Material for this exercise:
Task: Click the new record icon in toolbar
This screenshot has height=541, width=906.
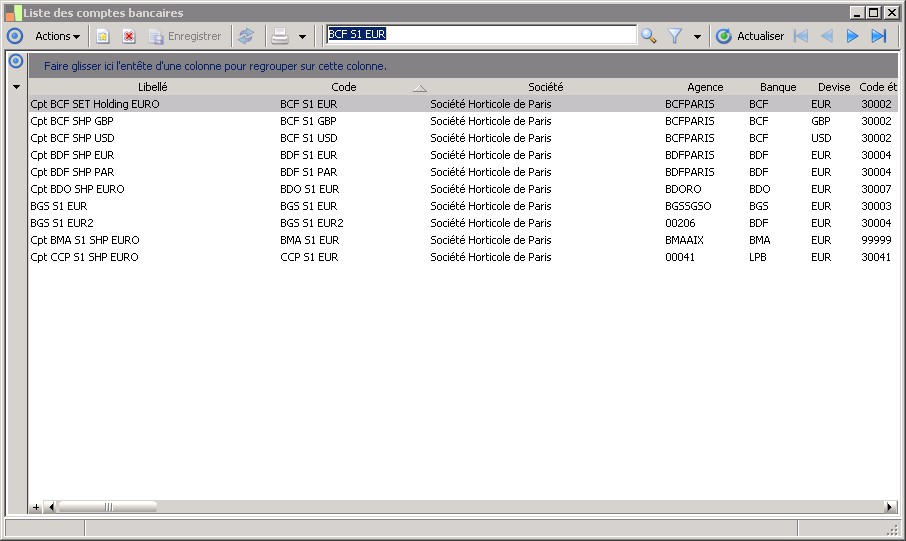Action: point(102,36)
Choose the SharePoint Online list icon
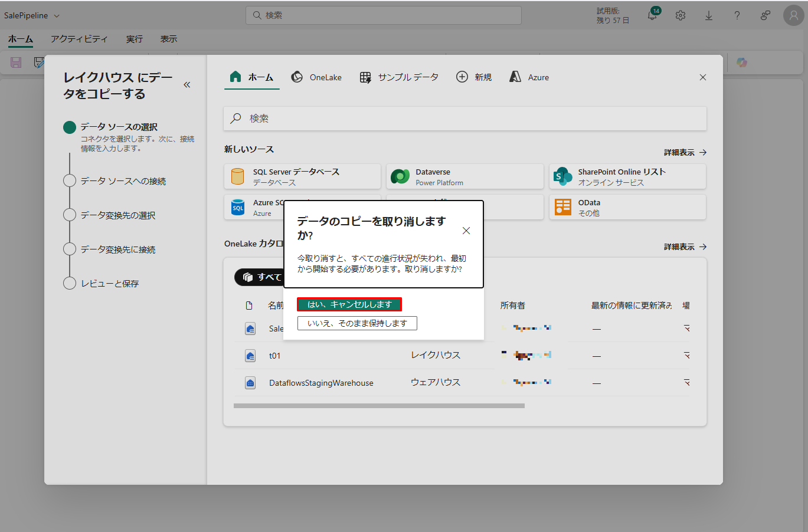This screenshot has width=808, height=532. [563, 176]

Given request: Count how many lines of the records contain the word "icon", and reply with that number alone.

Correct result: 2